Dibilang melawan zaman, karena kian lama semakin minim orang yang memanfaatkan jasa Mbah Mo. Pelanggan tetap yang diandalkan mayoritas berasal dari kelompok kesenian. Jumlahnya mungkin banyak, tetapi mereka hanya datang ketika peralatan musik tabuhnya rusak. Dalam satu bulan terdapat tujuh kendang rusak yang membutuhkan perbaikan di bengkel reparasi yang berlokasi di Dusun Graulan, Kelurahan Giripeni, Kecamatan Wates, Kulonprogo.
Namun, hal itu tidak menyurutkan niat laki-laki yang sudah purna tugas dari pekerjaannya sebagai PNS di RRI Jogja untuk mempertahankan usaha warisan almarhum bapaknya. “Memperbaiki kendang menjadi satu-satunya kesibukan saya di masa pensiun ketimbang nglangut menunggu uang pensiunan,” ungkapnya beberapa waktu lalu.
Selain warisan berupa usaha reparasi kendang, keahlian Mbah Mo juga diturunkan dari bapaknya yang kala itu kondang dengan sebutan Sastro Ripiblik, sebagai pembuat kendang dan perangkat gamelan di Kota Binangun.
Parmo muda kerap membantu ayahnya membuat kendang. Memang, tidak langsung berwujud kendang utuh seperti sekarang, melainkan dimulai dari memasang tali janget atau pengatur nada kendang, membuat tebokan atau kulit tabuh, selongsong tubuh kendang, dan sebagainya. Ketrampilannya terasah sehingga ia mulai dapat menyetem atau mengatur nada kendang serta menghasilkan seperangkat alat gamelan.
Selain alasan menunggu waktu, laki-laki yang hidup sendirian sejak istrinya meninggal empat tahun silam ini merasa pekerjaannya bagian dari mempertahankan kebudayaan bangsa. Ia bercerita semasa usahanya masih dipegang oleh bapaknya, terdapat beberapa perajin kendang di Kecamatan Lendah dan Pengasih. Seiring berjalannya waktu, usaha-usaha tersebut gulung tikar karena tidak ada penerusnya.

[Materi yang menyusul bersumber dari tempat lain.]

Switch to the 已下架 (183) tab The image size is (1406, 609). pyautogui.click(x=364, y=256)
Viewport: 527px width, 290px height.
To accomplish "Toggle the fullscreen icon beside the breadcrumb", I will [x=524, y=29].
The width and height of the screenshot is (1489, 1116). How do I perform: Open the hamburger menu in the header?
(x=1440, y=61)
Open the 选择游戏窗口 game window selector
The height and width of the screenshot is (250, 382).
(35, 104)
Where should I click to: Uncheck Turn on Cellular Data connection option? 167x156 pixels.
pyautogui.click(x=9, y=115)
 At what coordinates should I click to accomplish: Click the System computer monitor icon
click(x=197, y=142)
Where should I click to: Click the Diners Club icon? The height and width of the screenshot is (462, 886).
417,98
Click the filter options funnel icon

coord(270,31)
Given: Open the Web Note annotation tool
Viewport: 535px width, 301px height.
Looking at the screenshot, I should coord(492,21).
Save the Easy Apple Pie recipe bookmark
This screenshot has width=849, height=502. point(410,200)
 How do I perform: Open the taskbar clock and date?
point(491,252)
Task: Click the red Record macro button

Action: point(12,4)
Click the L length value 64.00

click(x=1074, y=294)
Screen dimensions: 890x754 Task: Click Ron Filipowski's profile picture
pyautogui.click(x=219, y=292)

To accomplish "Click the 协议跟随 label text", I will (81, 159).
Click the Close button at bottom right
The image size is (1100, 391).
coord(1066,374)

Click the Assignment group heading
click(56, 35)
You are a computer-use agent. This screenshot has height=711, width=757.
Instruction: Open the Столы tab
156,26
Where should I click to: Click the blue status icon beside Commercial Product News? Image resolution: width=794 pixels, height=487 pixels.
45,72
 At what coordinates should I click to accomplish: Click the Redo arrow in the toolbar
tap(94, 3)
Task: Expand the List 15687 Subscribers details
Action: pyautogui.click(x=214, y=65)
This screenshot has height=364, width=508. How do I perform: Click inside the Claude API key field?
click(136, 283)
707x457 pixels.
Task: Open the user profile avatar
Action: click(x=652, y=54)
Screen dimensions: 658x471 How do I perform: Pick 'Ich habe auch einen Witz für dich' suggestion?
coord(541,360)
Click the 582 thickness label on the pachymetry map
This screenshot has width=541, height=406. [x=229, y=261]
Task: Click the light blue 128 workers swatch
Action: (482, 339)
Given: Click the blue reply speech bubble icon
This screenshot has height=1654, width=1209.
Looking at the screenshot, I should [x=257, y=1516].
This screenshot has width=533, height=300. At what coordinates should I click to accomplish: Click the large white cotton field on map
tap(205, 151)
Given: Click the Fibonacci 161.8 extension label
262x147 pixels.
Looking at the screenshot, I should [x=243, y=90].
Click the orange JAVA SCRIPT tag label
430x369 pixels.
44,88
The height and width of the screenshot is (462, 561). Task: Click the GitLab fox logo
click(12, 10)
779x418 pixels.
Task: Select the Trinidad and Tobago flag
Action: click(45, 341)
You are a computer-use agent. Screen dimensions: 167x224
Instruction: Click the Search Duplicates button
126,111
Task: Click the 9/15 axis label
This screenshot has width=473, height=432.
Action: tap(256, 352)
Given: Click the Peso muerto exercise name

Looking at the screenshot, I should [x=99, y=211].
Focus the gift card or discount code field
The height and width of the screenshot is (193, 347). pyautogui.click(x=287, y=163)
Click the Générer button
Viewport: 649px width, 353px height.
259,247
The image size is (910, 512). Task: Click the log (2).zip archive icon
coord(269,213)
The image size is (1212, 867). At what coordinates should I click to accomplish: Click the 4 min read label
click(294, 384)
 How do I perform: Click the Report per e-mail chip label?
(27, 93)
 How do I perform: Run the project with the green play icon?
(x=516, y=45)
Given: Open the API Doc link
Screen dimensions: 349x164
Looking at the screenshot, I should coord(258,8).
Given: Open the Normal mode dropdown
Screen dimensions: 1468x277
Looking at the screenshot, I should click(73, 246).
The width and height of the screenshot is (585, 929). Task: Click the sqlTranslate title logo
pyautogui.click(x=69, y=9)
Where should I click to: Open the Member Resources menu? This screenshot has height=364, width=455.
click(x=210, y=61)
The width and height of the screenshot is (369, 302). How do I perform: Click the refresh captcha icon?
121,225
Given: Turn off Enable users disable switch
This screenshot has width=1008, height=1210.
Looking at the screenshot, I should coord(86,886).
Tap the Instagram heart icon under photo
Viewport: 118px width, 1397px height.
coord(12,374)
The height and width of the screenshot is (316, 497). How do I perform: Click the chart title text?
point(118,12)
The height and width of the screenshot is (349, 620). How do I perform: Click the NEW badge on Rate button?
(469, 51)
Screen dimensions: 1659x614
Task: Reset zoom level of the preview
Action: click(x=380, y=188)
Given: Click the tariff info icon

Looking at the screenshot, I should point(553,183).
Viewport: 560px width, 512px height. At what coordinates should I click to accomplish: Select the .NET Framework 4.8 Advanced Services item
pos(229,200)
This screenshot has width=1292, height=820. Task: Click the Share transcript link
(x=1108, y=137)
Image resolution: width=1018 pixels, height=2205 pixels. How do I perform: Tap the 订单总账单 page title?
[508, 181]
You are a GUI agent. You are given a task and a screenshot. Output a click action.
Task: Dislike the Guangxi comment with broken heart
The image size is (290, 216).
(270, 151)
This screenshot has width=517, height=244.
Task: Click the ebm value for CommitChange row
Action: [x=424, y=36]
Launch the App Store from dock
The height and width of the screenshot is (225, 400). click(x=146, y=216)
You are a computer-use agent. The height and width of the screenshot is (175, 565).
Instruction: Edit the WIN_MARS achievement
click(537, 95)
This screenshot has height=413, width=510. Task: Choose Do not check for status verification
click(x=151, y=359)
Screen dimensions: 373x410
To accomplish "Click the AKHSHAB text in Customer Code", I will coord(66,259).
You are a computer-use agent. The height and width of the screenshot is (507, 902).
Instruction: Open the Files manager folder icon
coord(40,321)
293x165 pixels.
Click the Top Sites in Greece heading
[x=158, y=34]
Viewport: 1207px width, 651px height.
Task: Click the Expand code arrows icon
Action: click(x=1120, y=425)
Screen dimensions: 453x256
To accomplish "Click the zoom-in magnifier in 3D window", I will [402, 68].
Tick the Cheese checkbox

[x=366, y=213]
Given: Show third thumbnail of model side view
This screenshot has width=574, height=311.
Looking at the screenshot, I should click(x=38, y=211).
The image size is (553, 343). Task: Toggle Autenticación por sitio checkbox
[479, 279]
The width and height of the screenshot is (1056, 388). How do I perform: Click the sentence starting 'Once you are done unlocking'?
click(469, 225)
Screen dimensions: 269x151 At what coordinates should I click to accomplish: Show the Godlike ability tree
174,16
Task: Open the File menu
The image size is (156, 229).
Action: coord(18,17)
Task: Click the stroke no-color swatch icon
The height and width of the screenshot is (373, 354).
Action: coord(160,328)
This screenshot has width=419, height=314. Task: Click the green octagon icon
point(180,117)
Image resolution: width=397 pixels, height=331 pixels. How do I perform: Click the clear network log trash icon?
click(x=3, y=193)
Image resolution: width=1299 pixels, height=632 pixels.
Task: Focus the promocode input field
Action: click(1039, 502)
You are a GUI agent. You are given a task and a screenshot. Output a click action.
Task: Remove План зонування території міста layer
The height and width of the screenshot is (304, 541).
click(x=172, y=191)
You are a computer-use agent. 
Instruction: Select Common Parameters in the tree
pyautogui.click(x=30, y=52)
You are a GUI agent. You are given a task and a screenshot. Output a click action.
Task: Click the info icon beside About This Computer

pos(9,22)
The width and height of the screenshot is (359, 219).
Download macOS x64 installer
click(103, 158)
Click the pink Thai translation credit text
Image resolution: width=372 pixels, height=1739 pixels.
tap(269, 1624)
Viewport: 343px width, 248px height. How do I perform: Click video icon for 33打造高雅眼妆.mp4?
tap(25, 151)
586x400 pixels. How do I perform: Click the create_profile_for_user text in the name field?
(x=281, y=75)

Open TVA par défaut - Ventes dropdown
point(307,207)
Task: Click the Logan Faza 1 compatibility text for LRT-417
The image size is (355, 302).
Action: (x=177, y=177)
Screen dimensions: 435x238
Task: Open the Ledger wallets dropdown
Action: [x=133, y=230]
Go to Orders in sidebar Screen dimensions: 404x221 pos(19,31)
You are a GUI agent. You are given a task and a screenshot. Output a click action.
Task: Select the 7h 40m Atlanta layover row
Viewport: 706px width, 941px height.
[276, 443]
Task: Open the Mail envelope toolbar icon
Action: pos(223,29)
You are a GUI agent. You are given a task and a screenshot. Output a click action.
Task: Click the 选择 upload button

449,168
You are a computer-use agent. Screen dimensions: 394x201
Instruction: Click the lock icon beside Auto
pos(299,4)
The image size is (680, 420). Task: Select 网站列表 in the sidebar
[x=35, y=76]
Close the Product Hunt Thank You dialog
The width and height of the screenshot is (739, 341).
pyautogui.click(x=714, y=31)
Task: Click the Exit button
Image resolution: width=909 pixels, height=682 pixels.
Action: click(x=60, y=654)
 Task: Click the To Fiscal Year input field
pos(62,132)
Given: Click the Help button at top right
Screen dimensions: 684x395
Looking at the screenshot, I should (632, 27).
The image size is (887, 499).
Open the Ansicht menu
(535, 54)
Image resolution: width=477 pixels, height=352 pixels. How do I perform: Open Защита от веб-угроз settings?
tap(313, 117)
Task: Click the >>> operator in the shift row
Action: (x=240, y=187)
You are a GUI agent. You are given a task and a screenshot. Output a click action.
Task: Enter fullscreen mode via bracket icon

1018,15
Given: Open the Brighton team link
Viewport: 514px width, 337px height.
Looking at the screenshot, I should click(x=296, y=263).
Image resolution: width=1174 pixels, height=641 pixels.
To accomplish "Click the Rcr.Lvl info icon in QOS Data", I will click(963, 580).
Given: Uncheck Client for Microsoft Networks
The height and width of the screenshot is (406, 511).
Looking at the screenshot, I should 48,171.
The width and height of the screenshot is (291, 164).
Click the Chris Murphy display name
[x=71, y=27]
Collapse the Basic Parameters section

Ia tidak menampik, saat ini terdapat banyak bengkel reparasi untuk partai besar. Maksudnya, tidak dikerjakan secara manual seperti yang ia lakukan. Tetapi, ia berkukuh untuk mempertahankan keberadaan usahanya, walaupun ia bekerja seorang diri tanpa dibantu siapapun.
Untuk reparasi kendang, bapak dari dua anak ini mematok biaya Rp180.000 hingga Rp450.000. Rata-rata persoalan kendang adalah pecah kulit, Kulit yang terkena air mengakibatkan rentan pecah saat dikencangkan. Sesekali ia juga melayani pembuatan kendang dengan pasaran di DIY sekitar Rp450.000 hingga Rp2 juta per unit. Hanya saja, pembuatan sebuah kendang memakan waktu hingga tiga bulan, sehingga tak banyak yang bisa ia produksi dalam satu tahun.
Kalau ditanya harapan, Mbah Mo masih menyimpan keinginan membuat pendapa yang dapat digunakan anak-anak berlatih gamelan. “Tapi yang terutama saya ingin ada salah satu dari anak saya meneruskan usaha ini,” tutupnya penuh harap.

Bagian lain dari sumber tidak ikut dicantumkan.